ClusterControl supports two implementations for backing up MongoDB: mongodump and Percona Consistent Backup. Still, some less regular used functionalities, like partial/incremental backups and streaming backups to other clusters, will not be available out of the box.
MongoDB Backup is a NodeJS logical backup solution that offers similar functionality as mongodump. In addition to this, it can also stream backups over the network, making it useful for transporting a collection from one MongoDB instance to another.
Another useful feature is that it has been written in NodeJS. This means it will be very easy to integrate in a Hubot chatbot, and automate the collection transfers. Don’t be afraid if your company isn’t using Hubot as a chatbot: it can also function as either a webhook or be controlled via the CLI.
Mongob is another logical backup solution, but in this case it has been written in Python and is only available as a CLI tool. Just like MongoDB Backup, it is able to transfer databases and collections between MongoDB instances, but in addition to that, it can also limit the transfer rate.
Another useful feature of Mongob is that it will be able to create incremental backups.
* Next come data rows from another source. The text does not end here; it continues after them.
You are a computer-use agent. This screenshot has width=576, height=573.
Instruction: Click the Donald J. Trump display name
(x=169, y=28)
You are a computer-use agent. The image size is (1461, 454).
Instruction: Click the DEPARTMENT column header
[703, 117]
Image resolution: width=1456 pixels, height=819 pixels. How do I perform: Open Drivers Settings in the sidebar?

This is good if you wish to have more compact backups, but also if you need to perform a point in time recovery.
MongoRocks Strata is the backup tool for the MongoRocks storage engine. Percona Server for MongoDB includes the MongoRocks storage engine, however it lacks the Strata backup tool for making file level backups. In principle mongodump and Percona Consistent Backup are able to make reliable backups, but as they are logical dumps the recovery time will be long.
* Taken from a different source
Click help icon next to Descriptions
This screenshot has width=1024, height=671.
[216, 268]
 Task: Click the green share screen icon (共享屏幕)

MongoRocks is a storage engine that relies on a LSM tree architecture. This basically means it is an append only storage. To be able to do this, it operates with buckets of data: older data will be stored in larger (archive) buckets, recent data will be stored in smaller (recent) buckets and all new incoming data will be written into a special memory bucket. Every time a compaction is done, data will trickle down from the memory bucket to the recent buckets, and recently changed data back to the archive bucket.
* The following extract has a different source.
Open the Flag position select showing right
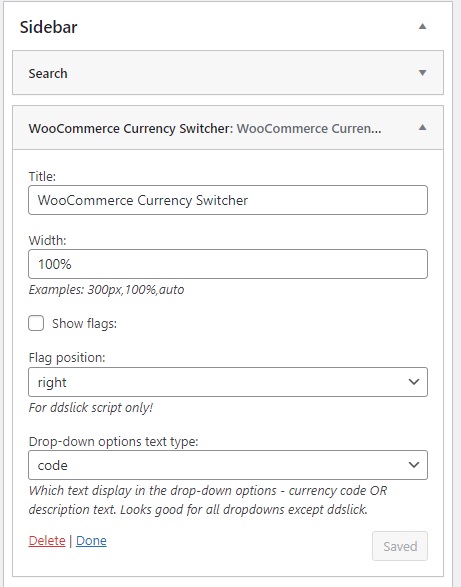The image size is (461, 587). tap(228, 382)

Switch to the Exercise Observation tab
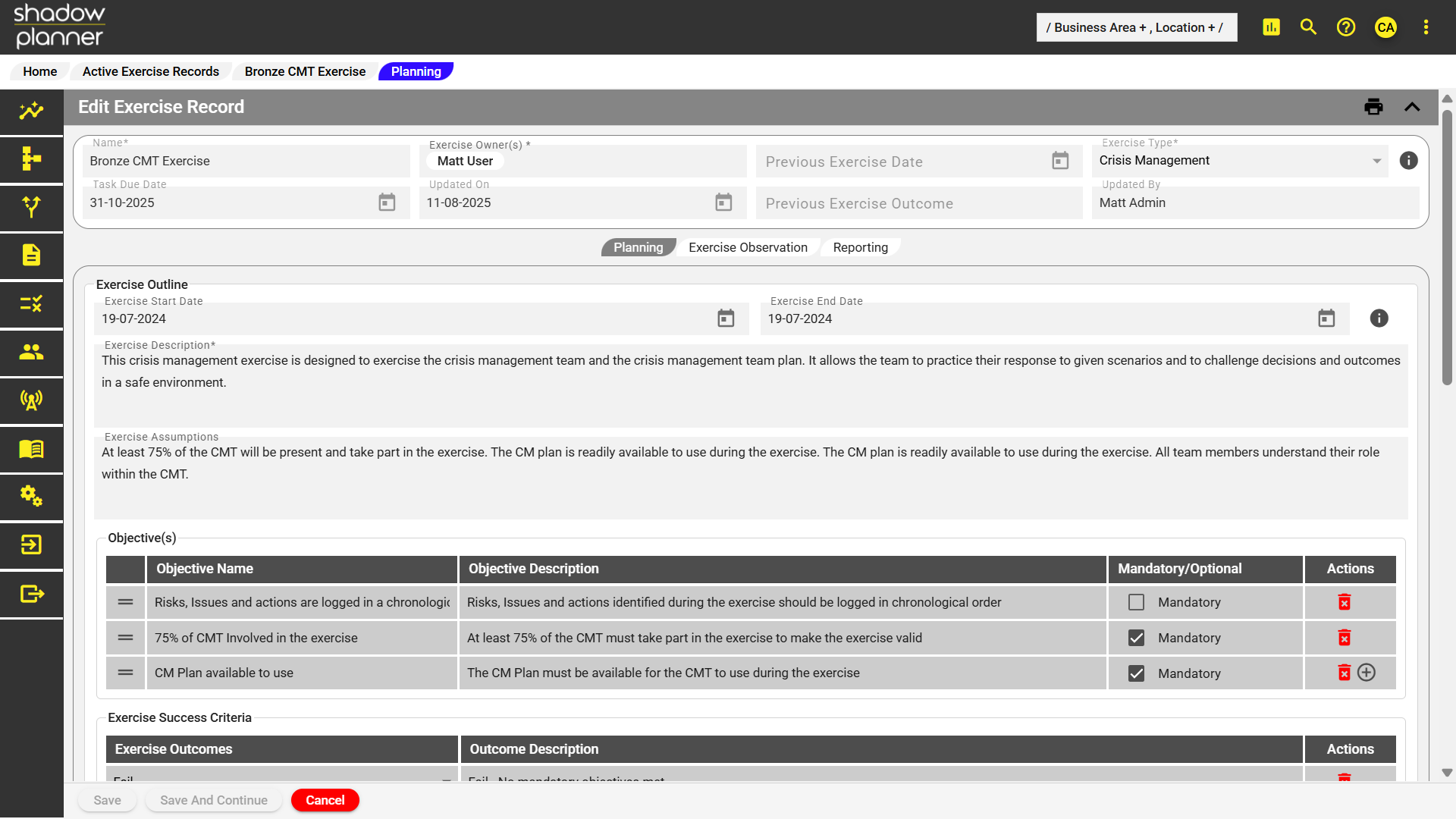(747, 247)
To make a backup of all buckets, Strata instructs MongoDB to flush the memory bucket to disk, and then it copies all buckets of data on file level. This will create a consistent backup of all available data. It will also be possible to instruct Strata to only copy the recent buckets and effectively take an incremental backup.
Another good point of Strata is that it provides the mongoq binary, that allows you to query the backups directly. This means there is no need to restore the backup to a MongoDB instance, before being able to query it. You would be able to leverage this functionality to ship your production data offline to your analytics system!
WIthin ClusterControl we allow querying the MongoDB databases and collections via advisors. These advisors can be developed in the ClusterControl Developer Studio interface. We don’t feature a direct interface with the databases, so to make changes to your data you will either need to log into the MongoDB shell, or have a tool that allows you to makes these changes.
PHPMoAdmin is the MongoDB equivalent of PHPMyAdmin. It features similar functionality as PHPMyAdmin: data and admin management. The tool will allow you to perform CRUD operations in both JSON and PHP syntax on all databases and collections. Next to all that, it also features an import/export functionality of your current data selection.
If you seek a versatile data browser, Mongo-Express is a tool you definitely need to check out. Not only does it allow similar operations as PHPMoAdmin, it also is able to display images and videos inline. It even supports fetching large objects from GridFS buckets.
The tool that goes one step further is Robomongo. Being a crowd funded tool, the feature list is huge. It is able to perform all the same operations as Mongo-Express, but in addition to this also allows user, role and collection management. For connections it supports direct MongoDB connections, but also supports replicaSet topologies and MongoDB Atlas instances.
With this selection of free community tools, we hope we have given you a good overview how to manage MongoDB data next to ClusterControl.